I have just used this device now for about a week as I finish drafting this post. My impression is that it was a good investment for my eyes, particularly as working from home during a pandemic does mean not resting my eyes as much as I used to (no more stepping from the desk to grab a coffee with Luke when something irks me, no more hour-and-change break after going through the Californian email, while commuting to the office). It does mean I’m not actually resting my eyes as much, but it does mean I don’t tire them as hard as I used to.
There is also one more interesting thing here, which is the fact that, for the blog, a vertical monitor makes a lot more sense than a horizontal one! Unfortunately, it looks like it’s still hard to get keyboard covers that allow you to use the monitor vertically, and let’s not even talk about vertical laptops. But the truth is that for a long, rambly document, the vertical space is more important than the horizontal. WordPress’s own editor does not really scale to fill the whole horizontal space when you use it on a normal monitor, but it works like a charm on the “mobile” editor as loaded by Firefox.
There are a few more things that would make the overall experience more “professional”. As I said, if the WordPress app was usable, it would be much easier to type, rather than having to deal with the silly “cursor is in one place, characters appear somewhere else” situation. And if Edge didn’t randomly zoom in the wrong place, it would probably be the best browser to use on this particular devices, including the ability to switch tabs on Ctrl-Tab (with the external keyboard of course).
The other thing this just may be usable for is coding.

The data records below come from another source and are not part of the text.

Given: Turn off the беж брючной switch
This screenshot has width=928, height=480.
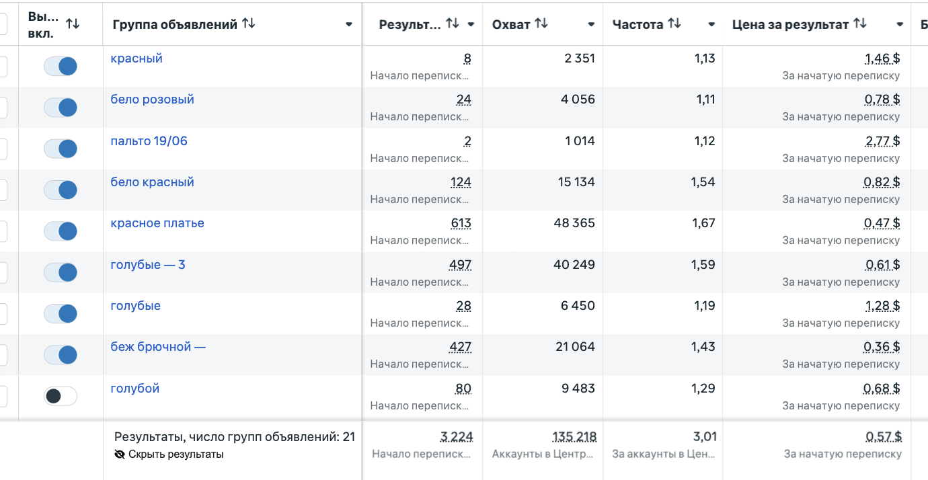Looking at the screenshot, I should (61, 355).
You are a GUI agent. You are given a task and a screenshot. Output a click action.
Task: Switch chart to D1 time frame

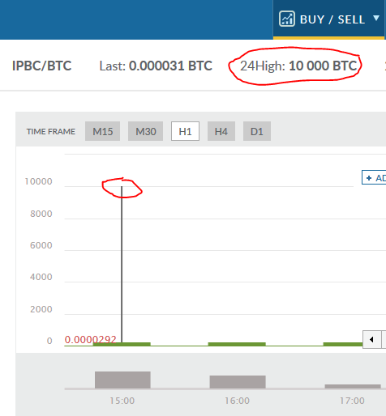coord(257,131)
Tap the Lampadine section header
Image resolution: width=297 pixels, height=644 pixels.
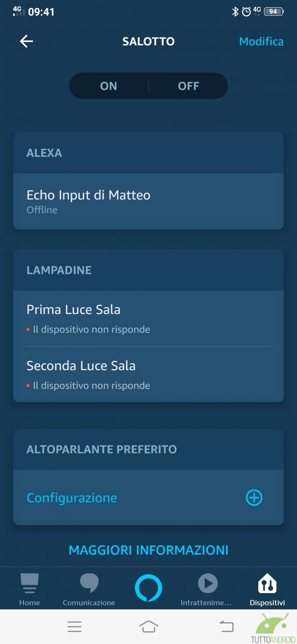point(59,270)
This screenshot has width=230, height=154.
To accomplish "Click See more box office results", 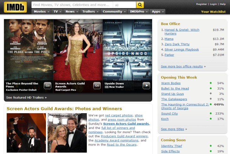I will 182,66.
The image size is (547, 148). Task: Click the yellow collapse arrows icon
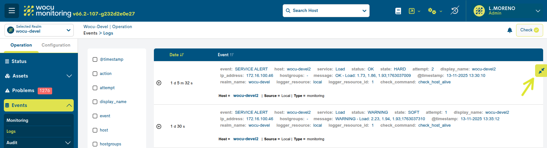pos(541,70)
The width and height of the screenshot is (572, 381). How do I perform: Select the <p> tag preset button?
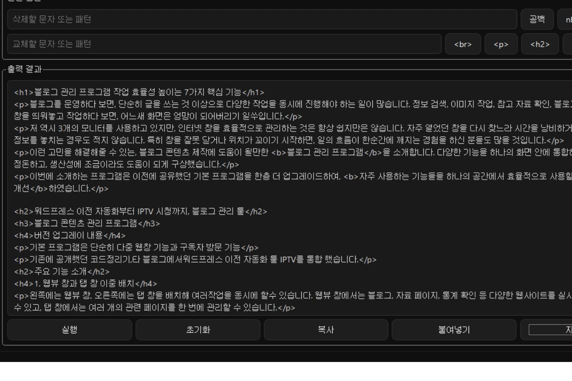501,44
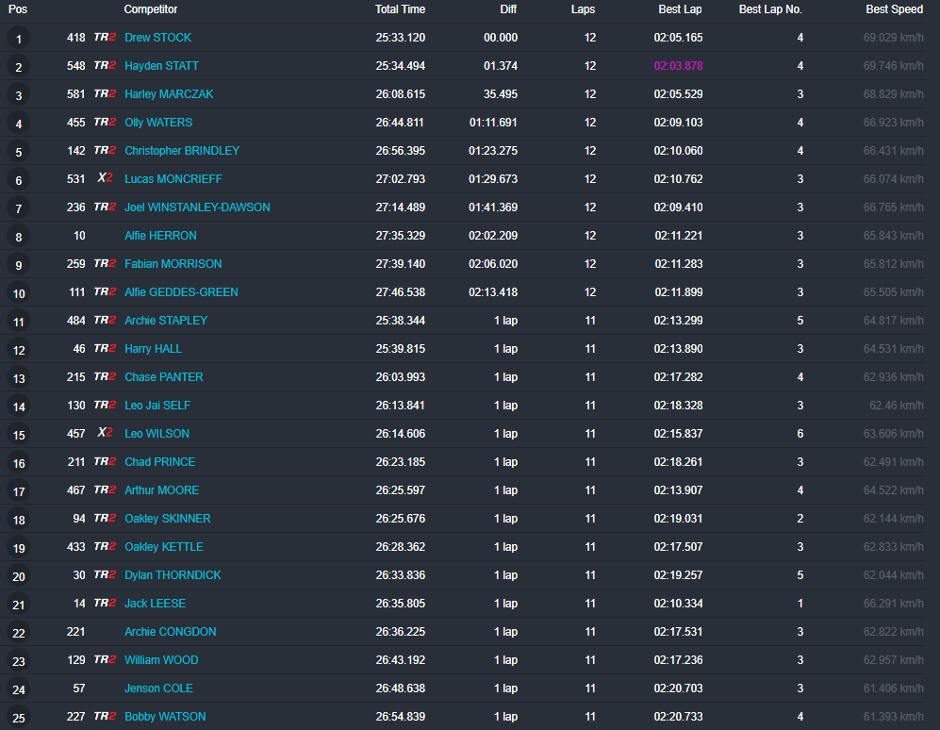Click the X2 logo beside Leo WILSON
The image size is (940, 730).
coord(105,434)
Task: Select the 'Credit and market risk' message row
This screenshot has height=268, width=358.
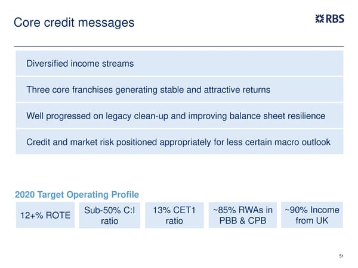Action: pos(179,143)
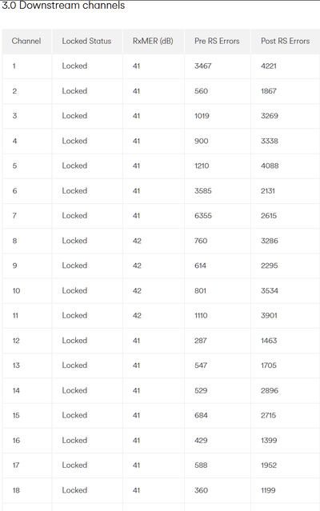Click Post RS Errors value 1705
The width and height of the screenshot is (320, 511).
click(269, 365)

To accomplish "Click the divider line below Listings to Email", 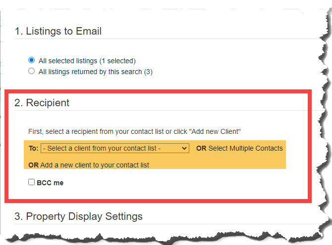I will pos(167,39).
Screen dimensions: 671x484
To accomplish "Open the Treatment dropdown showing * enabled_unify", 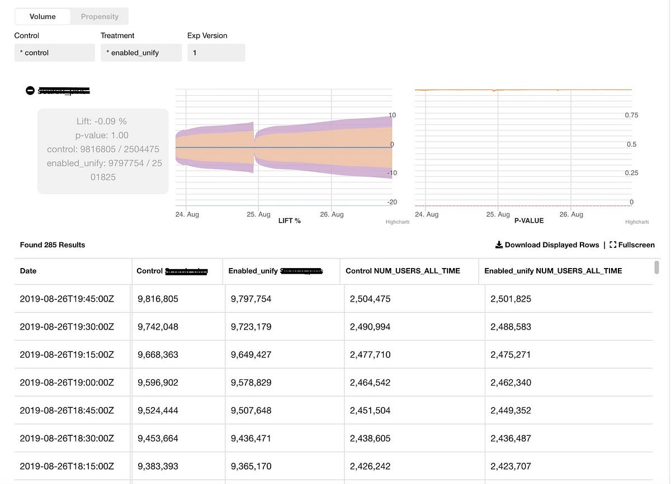I will coord(141,52).
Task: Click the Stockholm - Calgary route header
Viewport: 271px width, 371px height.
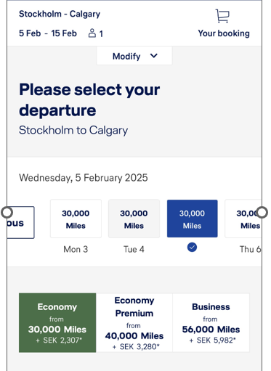Action: pos(60,14)
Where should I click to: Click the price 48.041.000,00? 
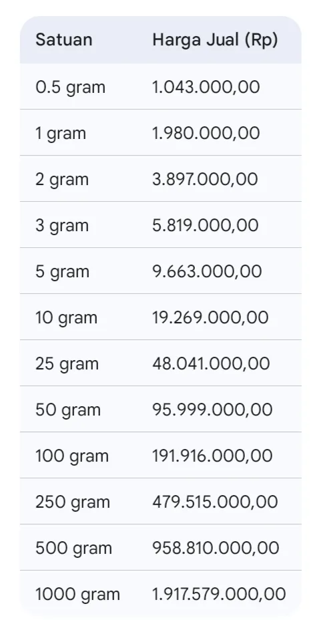[211, 363]
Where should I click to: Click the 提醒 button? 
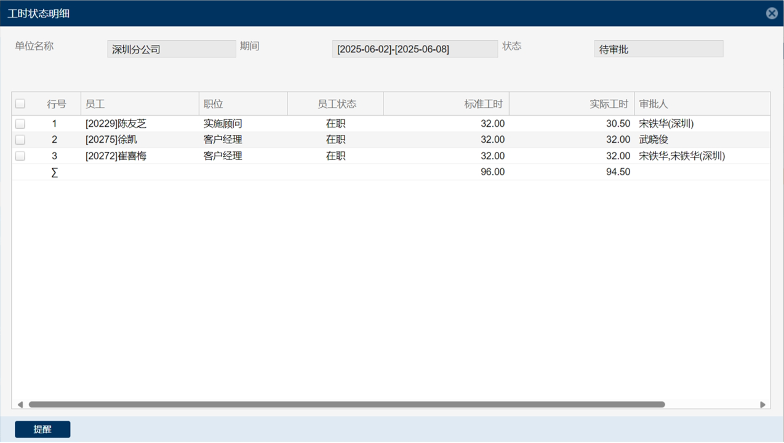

Not the “full software engineering” type of coding, but if you are working on, say, adding documentation to an extensive codebase, it might be a good thing to have at hand, if nothing else because it’s vastly distraction free, and makes for an easy to read screen. You could say that this is the modern equivalent of using monochrome displays with a Commodore 64 to get the sharper fonts.
At any rate, you can probably expect more blog posts and possibly Twitter questions and rants, over the next few months, as I try my best to keep up with the blogging as the lockdown finally eases, and I can finally go out and enjoy my cameras, too.
“sometimes when I navigate to a different point in the post, and try to edit it, characters are inserted in different places.”
Regarding a vertical monitor, I’ve been using vertical monitors (on PC) for years, and it’s really good for coding (long text files) and browsing (long pages with limited width). And it’s convenient to do split-screen with the top half and bottom half. And title bars, menu bars, location bars, tool bars, task bars… They don’t take up as much area in a vertical display.
The only disadvantages of using a vertical display is for watching videos (not a big deal), and for gaming (many games don’t work properly in full screen mode, and some games don’t even allow resizing the window in windowed mode).